* WORK TO BE COMPLETED: Say how many lines in the records hold the word "account", and give nothing but that number.

* DATA PROVIDED:
+++

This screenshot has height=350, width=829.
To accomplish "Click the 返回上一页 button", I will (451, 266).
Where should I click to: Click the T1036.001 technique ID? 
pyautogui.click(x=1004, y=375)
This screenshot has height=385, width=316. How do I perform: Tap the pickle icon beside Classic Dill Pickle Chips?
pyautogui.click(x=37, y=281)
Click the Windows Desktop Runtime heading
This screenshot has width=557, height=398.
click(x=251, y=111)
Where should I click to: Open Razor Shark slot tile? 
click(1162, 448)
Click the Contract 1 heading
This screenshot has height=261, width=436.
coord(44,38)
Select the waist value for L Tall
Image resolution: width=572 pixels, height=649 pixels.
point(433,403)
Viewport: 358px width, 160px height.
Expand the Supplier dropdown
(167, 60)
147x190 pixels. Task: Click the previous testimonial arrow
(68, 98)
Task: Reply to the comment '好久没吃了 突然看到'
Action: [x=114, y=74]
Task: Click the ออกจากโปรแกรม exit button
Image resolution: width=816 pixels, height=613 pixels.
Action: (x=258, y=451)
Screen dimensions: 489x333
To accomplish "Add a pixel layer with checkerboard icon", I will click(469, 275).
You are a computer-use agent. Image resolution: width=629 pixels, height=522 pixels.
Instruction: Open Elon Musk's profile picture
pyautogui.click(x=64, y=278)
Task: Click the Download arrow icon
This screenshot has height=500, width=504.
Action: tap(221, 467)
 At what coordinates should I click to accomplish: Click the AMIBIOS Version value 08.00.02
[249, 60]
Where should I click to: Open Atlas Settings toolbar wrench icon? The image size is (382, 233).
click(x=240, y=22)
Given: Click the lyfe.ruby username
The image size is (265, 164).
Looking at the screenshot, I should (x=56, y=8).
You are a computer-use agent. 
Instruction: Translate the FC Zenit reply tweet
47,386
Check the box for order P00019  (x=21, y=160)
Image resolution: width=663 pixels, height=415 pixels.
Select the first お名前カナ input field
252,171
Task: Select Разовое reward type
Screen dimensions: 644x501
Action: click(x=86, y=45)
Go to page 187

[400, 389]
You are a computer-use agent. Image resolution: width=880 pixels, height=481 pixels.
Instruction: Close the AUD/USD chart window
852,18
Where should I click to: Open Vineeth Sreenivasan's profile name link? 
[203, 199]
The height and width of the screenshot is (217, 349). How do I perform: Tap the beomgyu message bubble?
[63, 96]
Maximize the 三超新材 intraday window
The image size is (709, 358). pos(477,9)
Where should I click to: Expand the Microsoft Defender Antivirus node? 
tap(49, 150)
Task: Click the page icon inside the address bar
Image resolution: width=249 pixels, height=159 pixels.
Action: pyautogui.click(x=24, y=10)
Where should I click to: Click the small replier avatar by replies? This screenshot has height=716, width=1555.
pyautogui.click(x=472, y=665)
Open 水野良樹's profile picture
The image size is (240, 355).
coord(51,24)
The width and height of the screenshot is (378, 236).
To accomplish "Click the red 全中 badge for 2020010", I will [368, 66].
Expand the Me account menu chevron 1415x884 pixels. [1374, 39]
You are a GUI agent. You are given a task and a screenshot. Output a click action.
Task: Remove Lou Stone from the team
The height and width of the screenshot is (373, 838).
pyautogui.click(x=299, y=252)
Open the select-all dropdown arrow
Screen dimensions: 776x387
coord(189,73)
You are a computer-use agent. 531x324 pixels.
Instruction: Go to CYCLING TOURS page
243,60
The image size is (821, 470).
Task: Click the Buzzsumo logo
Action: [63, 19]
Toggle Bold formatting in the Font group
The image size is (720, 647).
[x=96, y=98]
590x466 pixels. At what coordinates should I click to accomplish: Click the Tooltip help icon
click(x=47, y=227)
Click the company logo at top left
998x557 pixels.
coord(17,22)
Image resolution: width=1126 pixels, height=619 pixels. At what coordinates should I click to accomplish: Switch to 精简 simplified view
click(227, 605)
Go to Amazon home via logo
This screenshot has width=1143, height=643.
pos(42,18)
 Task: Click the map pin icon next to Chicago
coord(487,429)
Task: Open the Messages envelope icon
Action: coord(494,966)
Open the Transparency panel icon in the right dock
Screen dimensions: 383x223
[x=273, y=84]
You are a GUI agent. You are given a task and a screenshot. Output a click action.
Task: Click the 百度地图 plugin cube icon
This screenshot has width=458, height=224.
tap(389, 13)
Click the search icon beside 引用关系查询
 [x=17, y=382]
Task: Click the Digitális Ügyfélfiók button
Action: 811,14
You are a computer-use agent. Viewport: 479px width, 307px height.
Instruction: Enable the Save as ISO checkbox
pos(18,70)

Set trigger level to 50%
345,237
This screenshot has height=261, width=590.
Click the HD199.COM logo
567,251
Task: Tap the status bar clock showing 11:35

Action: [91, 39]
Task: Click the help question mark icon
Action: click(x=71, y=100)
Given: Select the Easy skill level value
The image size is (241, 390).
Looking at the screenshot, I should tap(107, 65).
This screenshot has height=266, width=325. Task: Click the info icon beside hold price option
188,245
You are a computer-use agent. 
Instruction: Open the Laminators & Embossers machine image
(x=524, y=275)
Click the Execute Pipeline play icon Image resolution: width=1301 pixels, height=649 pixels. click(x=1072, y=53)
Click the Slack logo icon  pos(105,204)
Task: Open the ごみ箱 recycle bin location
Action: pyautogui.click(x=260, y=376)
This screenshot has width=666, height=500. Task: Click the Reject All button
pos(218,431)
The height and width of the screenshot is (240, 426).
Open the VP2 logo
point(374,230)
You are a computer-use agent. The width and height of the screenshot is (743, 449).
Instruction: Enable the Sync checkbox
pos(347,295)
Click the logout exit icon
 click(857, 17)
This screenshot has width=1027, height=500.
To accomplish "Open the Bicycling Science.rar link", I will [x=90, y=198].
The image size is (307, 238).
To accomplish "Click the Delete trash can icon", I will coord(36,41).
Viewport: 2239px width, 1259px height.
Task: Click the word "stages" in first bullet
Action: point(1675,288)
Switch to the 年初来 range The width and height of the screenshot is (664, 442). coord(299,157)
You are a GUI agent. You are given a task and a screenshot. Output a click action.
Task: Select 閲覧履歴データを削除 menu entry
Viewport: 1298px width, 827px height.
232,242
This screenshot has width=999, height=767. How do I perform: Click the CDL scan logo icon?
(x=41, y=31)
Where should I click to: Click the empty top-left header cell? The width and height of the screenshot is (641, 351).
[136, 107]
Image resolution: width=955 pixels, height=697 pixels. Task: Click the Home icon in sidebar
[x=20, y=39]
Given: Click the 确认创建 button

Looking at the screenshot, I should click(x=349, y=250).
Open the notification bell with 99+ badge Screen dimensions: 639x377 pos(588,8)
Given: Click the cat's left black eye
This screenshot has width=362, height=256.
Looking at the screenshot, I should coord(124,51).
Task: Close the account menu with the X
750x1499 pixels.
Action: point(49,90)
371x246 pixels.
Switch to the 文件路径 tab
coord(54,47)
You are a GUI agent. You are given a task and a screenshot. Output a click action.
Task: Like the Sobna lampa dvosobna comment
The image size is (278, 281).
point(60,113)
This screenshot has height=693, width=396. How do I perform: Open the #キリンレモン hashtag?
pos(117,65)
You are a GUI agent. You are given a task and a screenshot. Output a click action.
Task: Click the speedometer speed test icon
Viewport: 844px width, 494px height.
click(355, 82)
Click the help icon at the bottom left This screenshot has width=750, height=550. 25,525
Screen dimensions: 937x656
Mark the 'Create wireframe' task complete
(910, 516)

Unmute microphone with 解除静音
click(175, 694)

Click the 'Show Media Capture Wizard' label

+++

* RESULT OF THIS TASK: 2